“I don’t know. It depends if Nan falls asleep,” I said.
Louise smacked her lips together. “If she doesn’t, we can stick her in the bedroom; she won’t disturb the neighbours there.” She sat at the little square table where we used to eat our bean and potato stews and tapped her cigarette against an ashtray.
“I can’t leave her here on her own.”
She paused and said, “No, silly me, of course not. We’ll take her with us. Come on.”
With Nan asleep, we renegotiated the stairs and walked to Chez Alain, bumping the Silver Cross up the steps.
“Madam,” the French ma?tre d’ said before we were even inside, “we don’t allow children in the restaurant.”
“But I’ve reserved a table,” Louise said.
“I’m sorry.” He didn’t look apologetic. “It will disturb our diners.”
“That’s ridiculous. I have a reservation and I would like some lunch.”
Nan was grizzling. I shook the pram and she began to cry. I could feel the sweet sting of my let-down reflex and the milk beginning to flow. The man shrugged, already turning away.
Louise and I sat on the bench in St.
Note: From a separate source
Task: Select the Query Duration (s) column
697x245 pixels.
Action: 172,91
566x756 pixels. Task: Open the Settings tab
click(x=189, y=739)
George’s Gardens, where I’d read your books only fourteen months previously. (How could so much have changed?) She tore into the pork pie we’d bought from Levitt’s. I shifted away, embarrassed to be feeding Nan in public, bending forwards, trying to release my breast and at the same time fit Nan’s head under my blouse.
“For God’s sake, Ingrid,” Louise said, her mouth crammed with pastry and pork. “Just get it out. What does it matter if anyone sees? You never used to be such a prude.”
I could feel those old tears stinging my eyes. It took two hands to get Nan latched on. “Tell me about your job,” I said.
She told me how she’d seen Barbara Castle’s back as the MP walked along a corridor in the House of Commons, and how when Parliament reconvened after the summer she was going to find the courage to introduce herself. Louise was excited, full of life and London. She held the pork pie up to my mouth so I could eat and keep Nan in place. I lunged and took a bite, fatty pastry spilling over my lips. Louise poked a piece back into my mouth with her finger and we smiled, and I was dismayed to feel my eyes watering again.
“So, motherhood isn’t all you thought it’d be?” she said, finishing the pie, sucking the grease from her fingers.
“I’m loving it. It’s wonderful.” I swiped my cheek against my shoulder. She wanted to say I told you so, and I wasn’t going to let her.
“And your husband? He’s wonderful too, I suppose?”
“Yes, of course. He adores Nan. He’s writing every day; his next novel will be finished soon.”
“And life in the sticks?” She snorted.
“You have no idea what my life is like, Louise, so how can you judge it?” I raised my voice and Nan twitched. She had come off my nipple and fallen asleep but I didn’t want to risk waking her again.
“I can imagine.” Louise crossed her legs—in tan tights although it was summer—and folded her arms. “You’re unhappy, you regret what you’ve done, but now you’re stuck. You didn’t get your degree and you’re financially dependent on a man. You have a baby but no money and nowhere to go. You live in the back of beyond and you have nothing to fill your time or your mind except nappies and breastfeeding.”
I shook my head, starting to interrupt, but Louise hadn’t finished: “Your husband spends his time working on some fiction you don’t believe will sell. When the baby pops off the boob, you cry yourself to sleep and then get up the next day and do the whole thing again.”
“How dare you!” I stood up and hefted Nan to my shoulder, feeling a trickle of milk run down my stomach under my blouse. “You know nothing about what it’s like to be a wife and mother. Nothing.”
“And I don’t want to,” Louise said. And then more calmly, “I can help you.” She put her hand on my arm. “If you want to leave him, I could help now, with the money.”
I pulled away from her. “I don’t think so.” I put Nan in the pram, not bothering to tuck her in. She’d had enough food and was floppy with sleep.
“Just think about it.” Louise stood up too.
“I have to go.” I released the pram’s brake. “Thank you for . . .” I was unsure. “The pork pie,” I said, and wheeled Nan out of the park.